Adding a React frontend to your Eventonica API
Prerequisites
Primary Goals
- Get experience writing your own React code
- By the end of this project, you should have a full-stack app you wrote including the database, backend, and frontend, all working together.
Overview/Instructions
In this project, you’ll create a React frontend for your Eventonica API. You will have less than 2 days, so be aware of your pace.
Step 1: Requirements
You will be using the same Express API from your existing Eventonica project. You can use the same styling or make it better, but it does not have to support all the features of Part 6. Here are the features that must be included:
- Events
- list
- add (from a form, not Ticketmaster)
- delete
- Users
If you want to implement the rest of them, consider it an optional bonus.
Step 2: Set up React App
Note: when following these steps you will now have TWO SERVERS running:
- The first one is your existing Express server that talks to the database and serves your API routes
- The second will be a server that just serves React assets and enables hot reloading of changes - and it will proxy calls to your API server to avoid CORS isuses.
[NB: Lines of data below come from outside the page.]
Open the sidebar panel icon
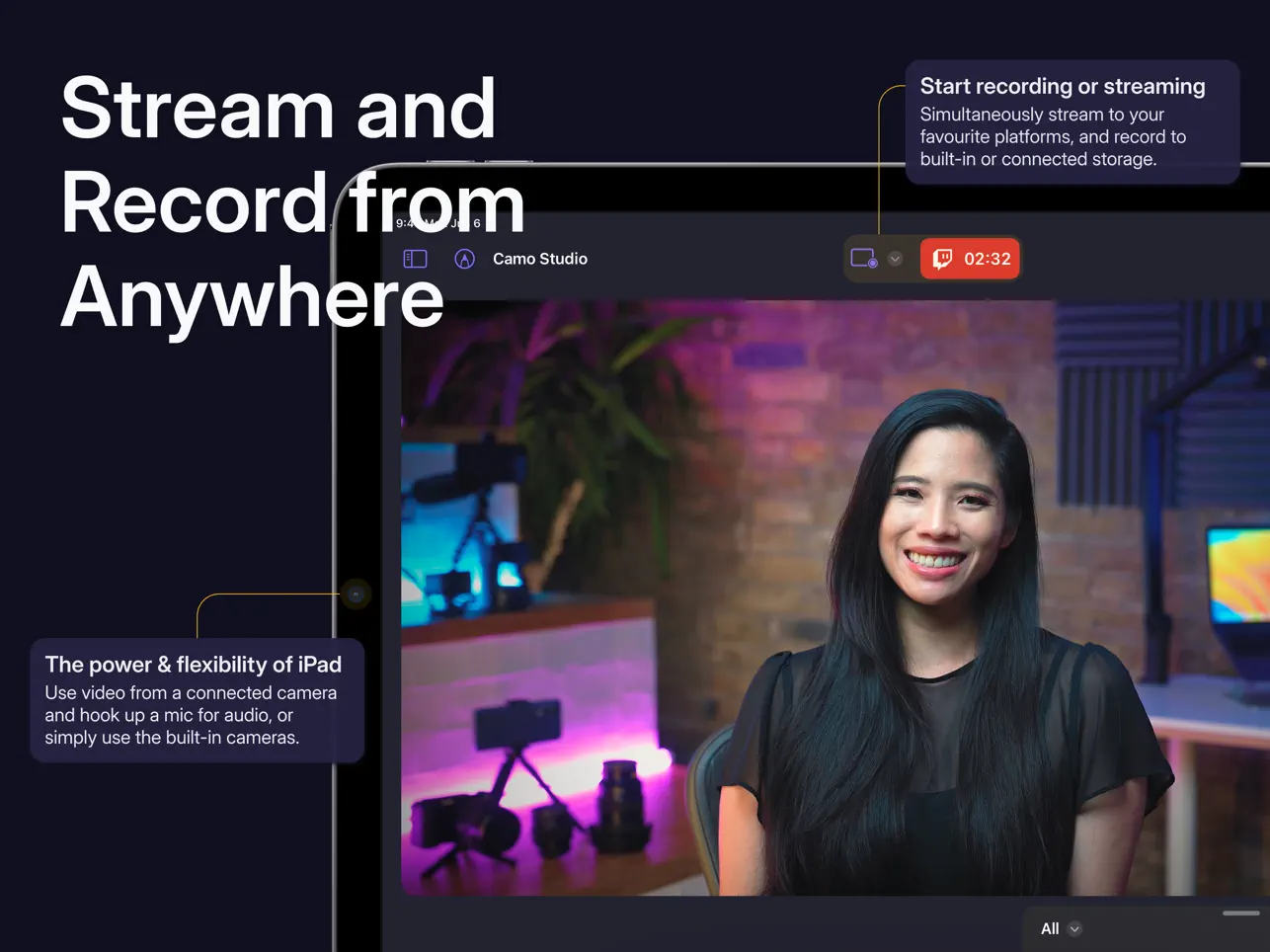 click(x=415, y=258)
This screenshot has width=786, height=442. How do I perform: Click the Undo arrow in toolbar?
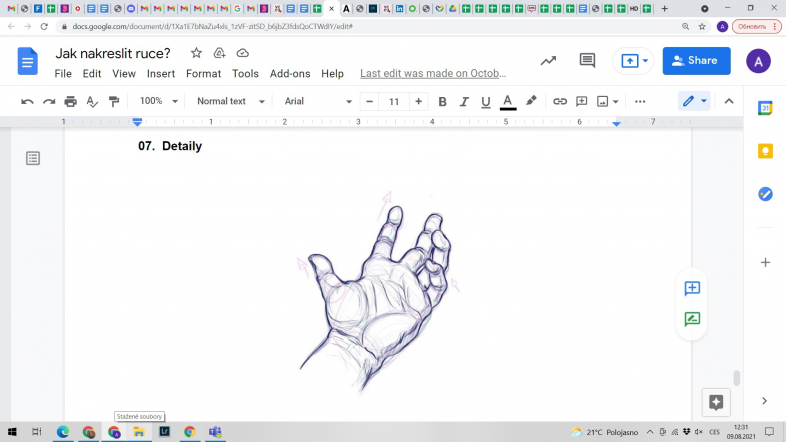pos(27,101)
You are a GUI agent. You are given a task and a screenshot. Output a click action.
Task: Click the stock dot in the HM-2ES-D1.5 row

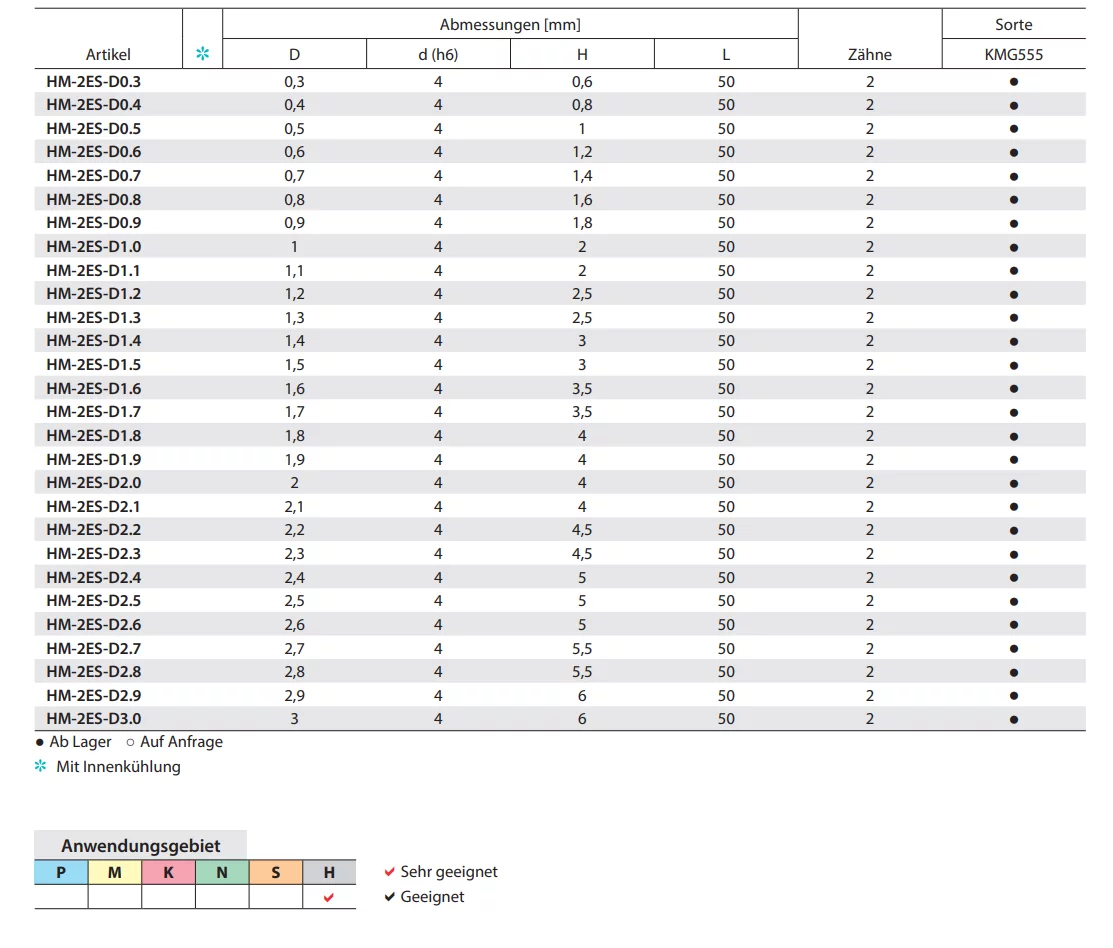[x=1013, y=366]
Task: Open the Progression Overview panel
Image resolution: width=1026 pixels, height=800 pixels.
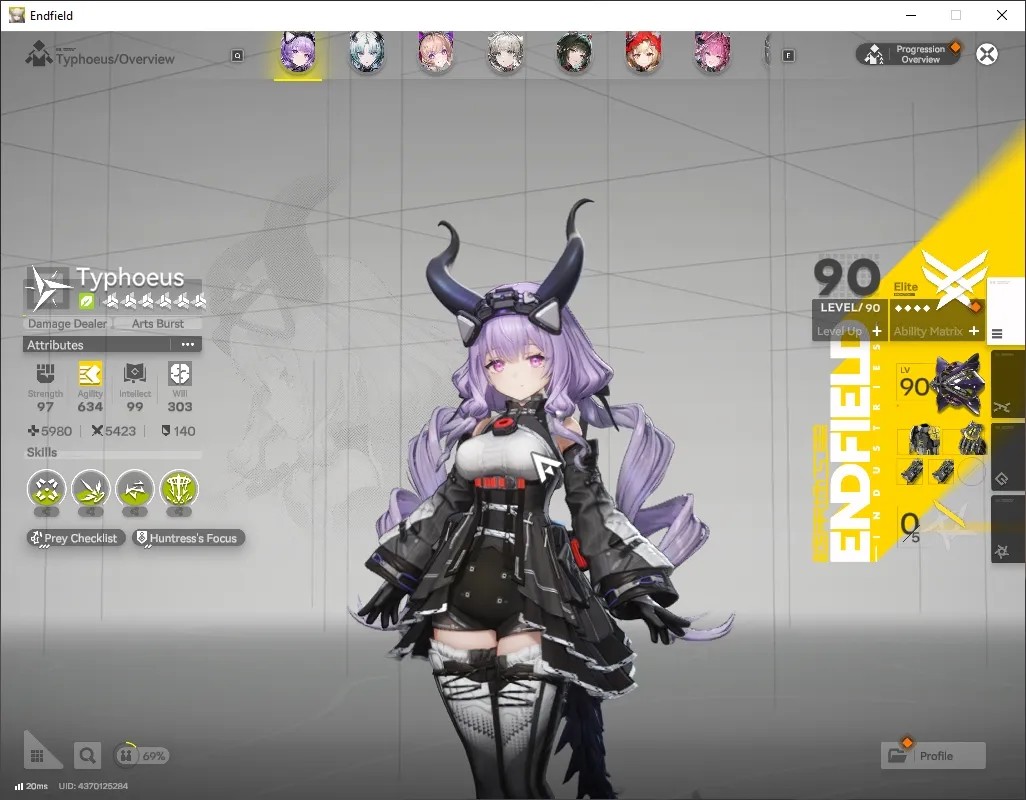Action: pos(908,54)
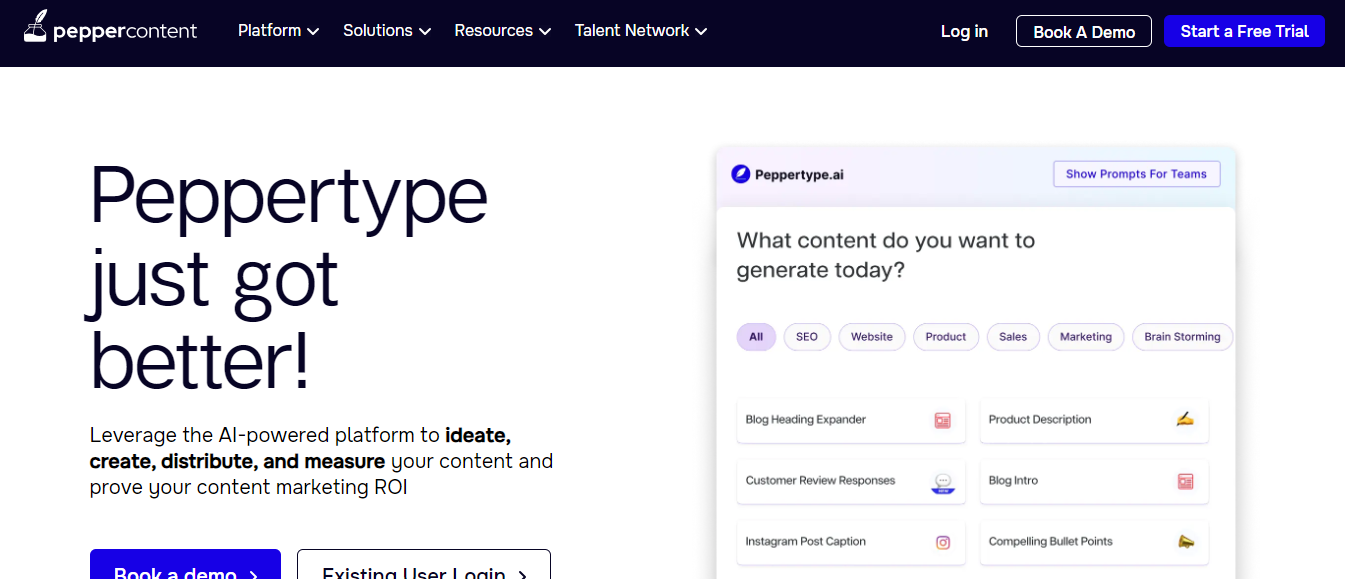Click Existing User Login
The height and width of the screenshot is (579, 1345).
423,570
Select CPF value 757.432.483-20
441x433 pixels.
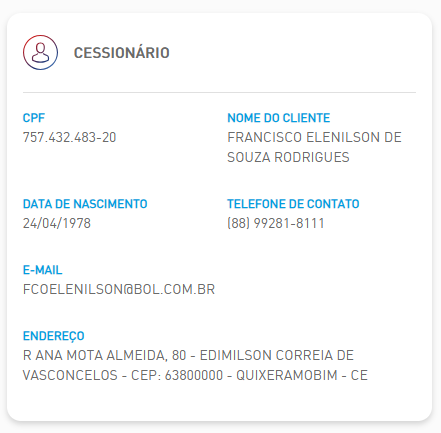click(x=69, y=137)
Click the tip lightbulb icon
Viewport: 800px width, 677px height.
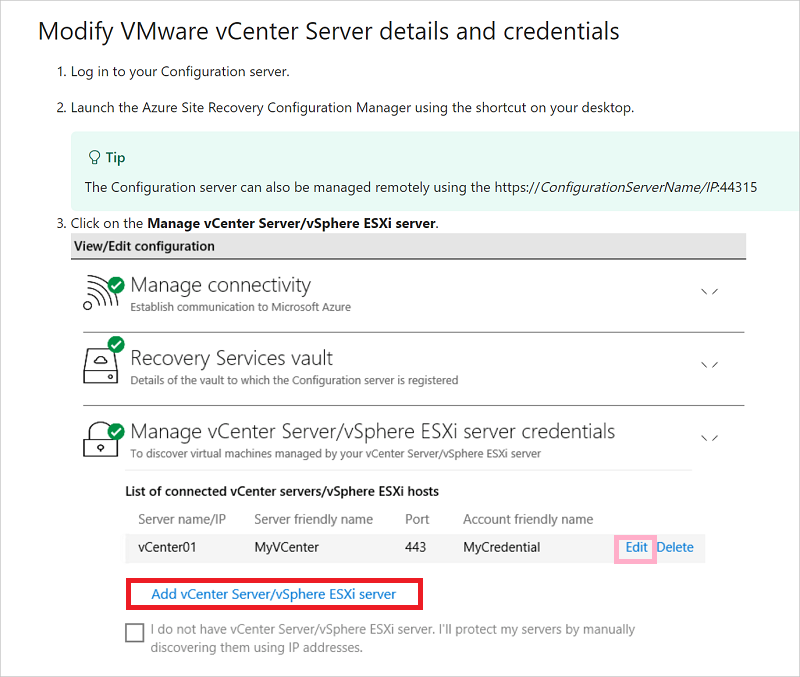coord(94,156)
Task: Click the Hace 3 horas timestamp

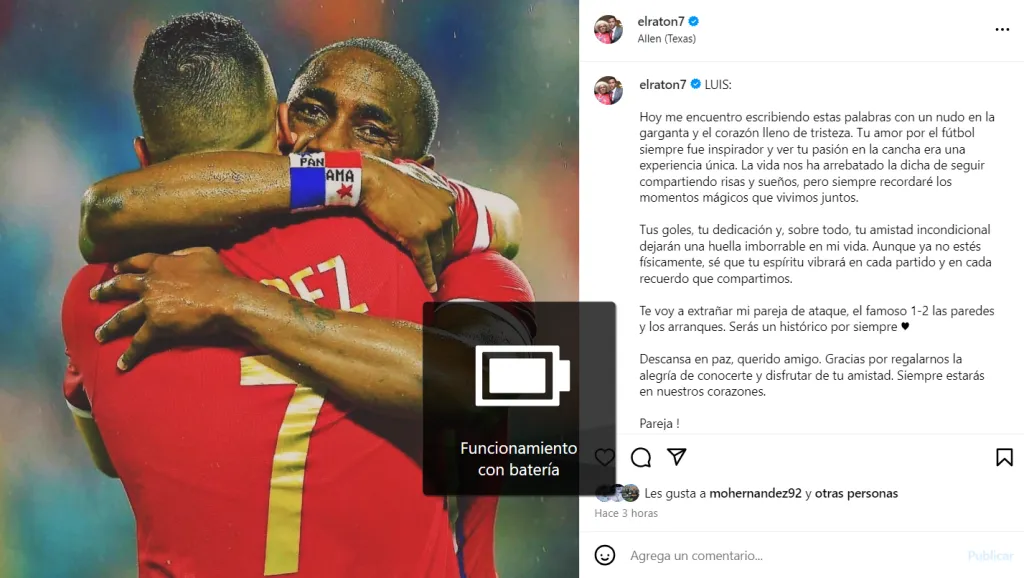Action: (x=626, y=513)
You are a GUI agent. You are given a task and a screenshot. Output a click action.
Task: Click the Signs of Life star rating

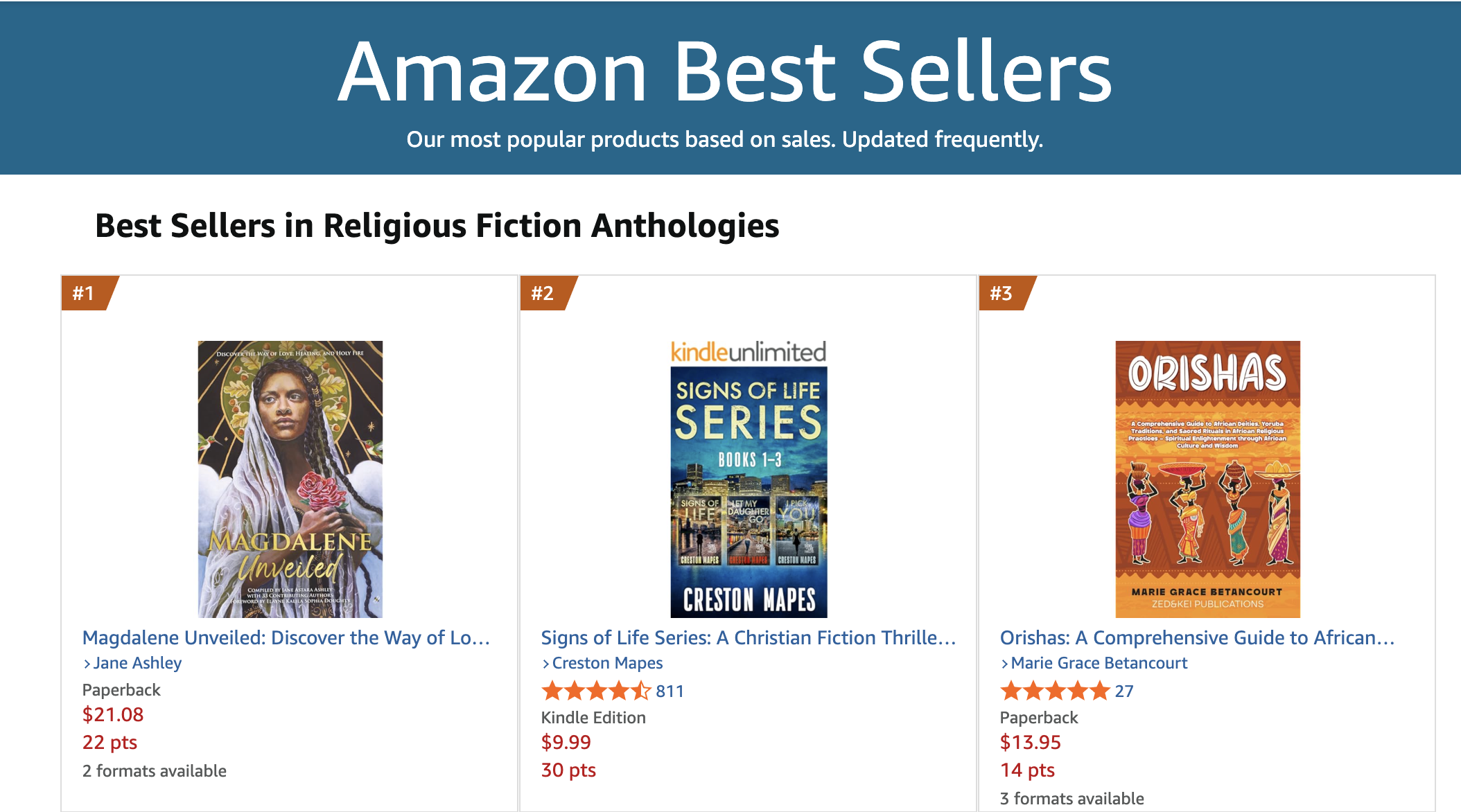(596, 691)
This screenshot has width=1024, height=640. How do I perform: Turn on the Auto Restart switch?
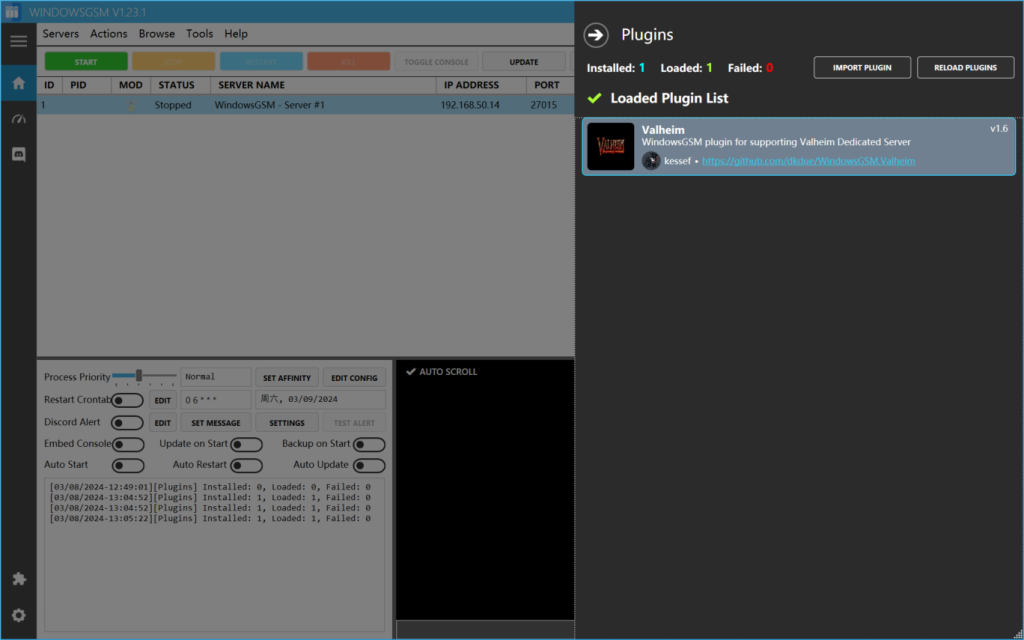click(x=246, y=465)
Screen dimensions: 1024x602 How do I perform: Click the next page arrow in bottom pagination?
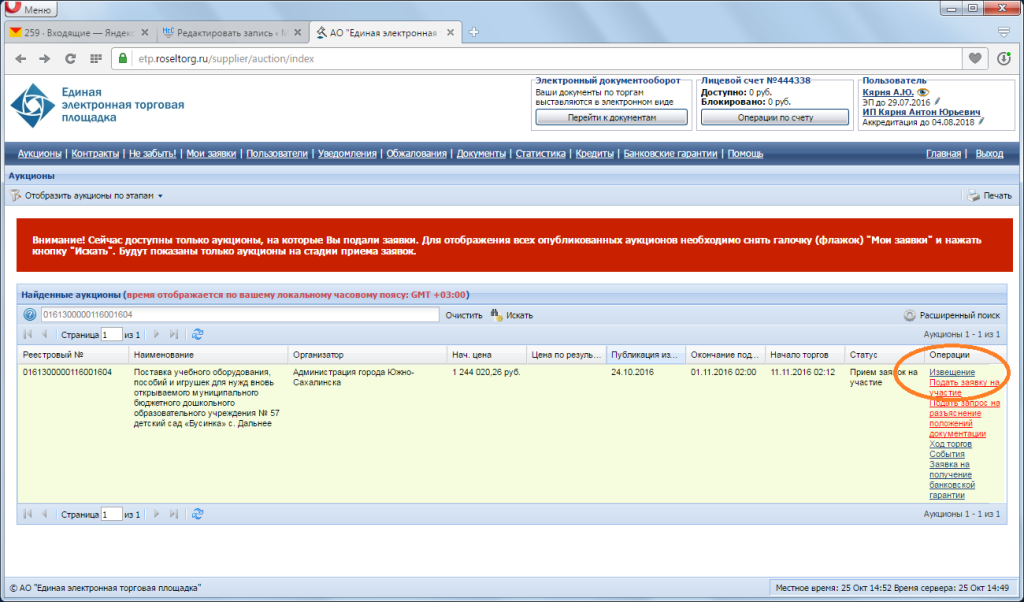tap(156, 514)
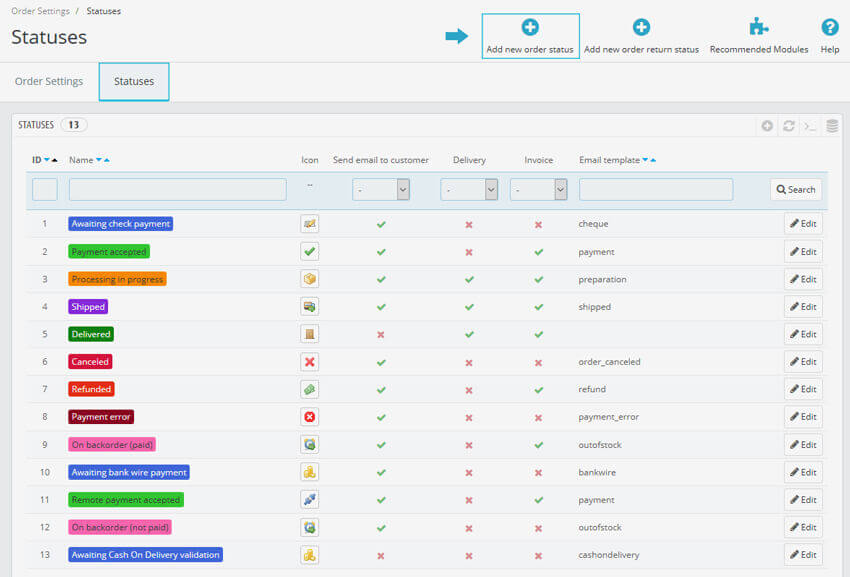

For this project, we’ll use create-react-app to set up the React frontend. There are many possible ways to set up React, and we’re going to describe one specific setup that will make it easy for you to deploy your project later.
- Use
create-react-app
to create a new React App, with npx create-react-app eventonica-react
. If you haven’t used create-react-app before, you can read more about what it sets up here: https://www.codecademy.com/articles/how-to-create-a-react-app
- Now we’ll set up your React app so it can talk to your existing Express app. Add a top-level config value to
package.json
that says "proxy": "http://localhost:3000"
- Proxy will requests that set an “Accept” header of “application/json” to the server that is running at port 3000, which in our case is our Express API server
- Other requests from the browser for assets like CSS will continue to be served by your port 3001 React app
- In package.json, update the line that says
"start": "react-scripts start",
to instead say "start": "PORT=3001 react-scripts start",
.
- This will make sure your React app isn’t trying to run on the same port as your Express app, because your React app will now run on port 3001. Each port can only be used by one app at a time.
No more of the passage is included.